The commitment binds the receipt to the exact input fields used by the score path without requiring the receipt itself to expose personal genome sequence content.

5. Output Receipt

Receipt schema v1.0.0:

{
  "schema_version": "1.0.0",
  "model_id": "sha256:...",
  "input_commitment": "sha256:...",
  "output": {
    "sigma_raw": 0.347,
    "sigma_calibrated": 0.92,
    "bucket_id": "coding_missense|mid|none",
    "confidence": 1.0,
    "low_confidence": false
  },
  "output_commitment": "sha256:...",
  "calibration_hash": "sha256:...",
  "runtime": {
    "backend": "coreml",
    "device": "Apple M3 Max",
    "geno_lewm_version": "0.1.0",
    "carbon_revision": "main@<sha>"
  },
  "timestamp": "2026-MM-DDTHH:MM:SSZ",
  "provenance": {
    "kind": "checksum_only",
    "details": null
  }
}

provenance.kind is the checksum-provenance mode. The only valid value is checksum_only.

6. Verification Protocol

geno-lewm-verify:

  1. parses and validates receipt JSON;
  2. loads a local manifest;
  3. recomputes the manifest hash and compares it with receipt.model_id;
  4. optionally recomputes input_commitment from supplied input flags;
  5. recomputes output_commitment from the receipt output block.

Exit codes follow RFC-0012 and docs/spec/04-error-model.md.

7. Security and Privacy Boundaries

Receipts are safe to share only if the user accepts that model identity, runtime metadata, score fields, and input commitment are disclosed. The receipt must not contain raw DNA sequence, sample identifiers, or VCF content.

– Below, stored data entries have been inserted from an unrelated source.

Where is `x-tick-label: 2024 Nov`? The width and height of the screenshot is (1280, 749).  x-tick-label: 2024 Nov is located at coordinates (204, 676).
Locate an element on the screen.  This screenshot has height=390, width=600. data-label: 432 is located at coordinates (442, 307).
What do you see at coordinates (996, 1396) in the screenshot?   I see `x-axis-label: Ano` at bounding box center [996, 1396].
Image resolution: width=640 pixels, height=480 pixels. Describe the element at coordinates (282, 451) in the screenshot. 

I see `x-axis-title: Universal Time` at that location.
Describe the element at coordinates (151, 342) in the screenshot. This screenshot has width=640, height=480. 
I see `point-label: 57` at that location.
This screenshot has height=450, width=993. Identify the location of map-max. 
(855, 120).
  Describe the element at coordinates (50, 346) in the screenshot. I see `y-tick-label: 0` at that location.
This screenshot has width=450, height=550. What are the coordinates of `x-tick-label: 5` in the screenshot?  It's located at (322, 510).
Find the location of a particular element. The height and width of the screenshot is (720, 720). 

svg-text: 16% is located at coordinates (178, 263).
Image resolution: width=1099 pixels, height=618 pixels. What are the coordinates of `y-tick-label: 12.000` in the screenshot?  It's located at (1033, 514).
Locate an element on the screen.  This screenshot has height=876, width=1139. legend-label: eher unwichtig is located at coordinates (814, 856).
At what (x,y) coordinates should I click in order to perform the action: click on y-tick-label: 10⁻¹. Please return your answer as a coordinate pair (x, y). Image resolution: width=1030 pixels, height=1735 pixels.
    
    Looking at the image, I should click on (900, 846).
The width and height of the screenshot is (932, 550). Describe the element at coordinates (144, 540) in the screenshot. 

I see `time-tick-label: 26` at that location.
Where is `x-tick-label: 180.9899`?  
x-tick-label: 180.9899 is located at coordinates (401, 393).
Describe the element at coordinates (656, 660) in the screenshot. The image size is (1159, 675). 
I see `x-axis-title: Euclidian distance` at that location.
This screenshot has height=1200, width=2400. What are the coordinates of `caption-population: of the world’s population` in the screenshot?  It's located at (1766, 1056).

Hashes are for integrity and reproducibility. They are not a substitute for privacy review or clinical validation.

8. Implementation Status

Implemented:

  • manifest dataclasses and canonical JSON I/O;
  • SHA-256 helpers;
  • input and output commitments;
  • receipt dataclasses and canonical JSON I/O;
  • checksum-mode verifier CLI;
  • single-variant runtime and CLI receipt emission for manifest-verified local scorer components;
  • per-row VCF receipt JSONL sidecars using the same v1 single-output receipt schema;
  • tutorial fixture and tests.

Open:

  • validate downstream docs and examples against geno_lewm.provenance as the only active public import path; the legacy import package and receipt JSON field have been removed;
  • validate receipt emission against the first published checkpoint and actual Carbon runtime artifacts.

9. Changelog

  • 2026-06-01: narrowed RFC-0011 to artifact provenance and checksum receipts; removed unsupported runtime assurance modes from the active schema and roadmap.
  • 2026-06-01: made geno_lewm.provenance the only active public namespace for manifest, receipt, hashing, and commitment helpers.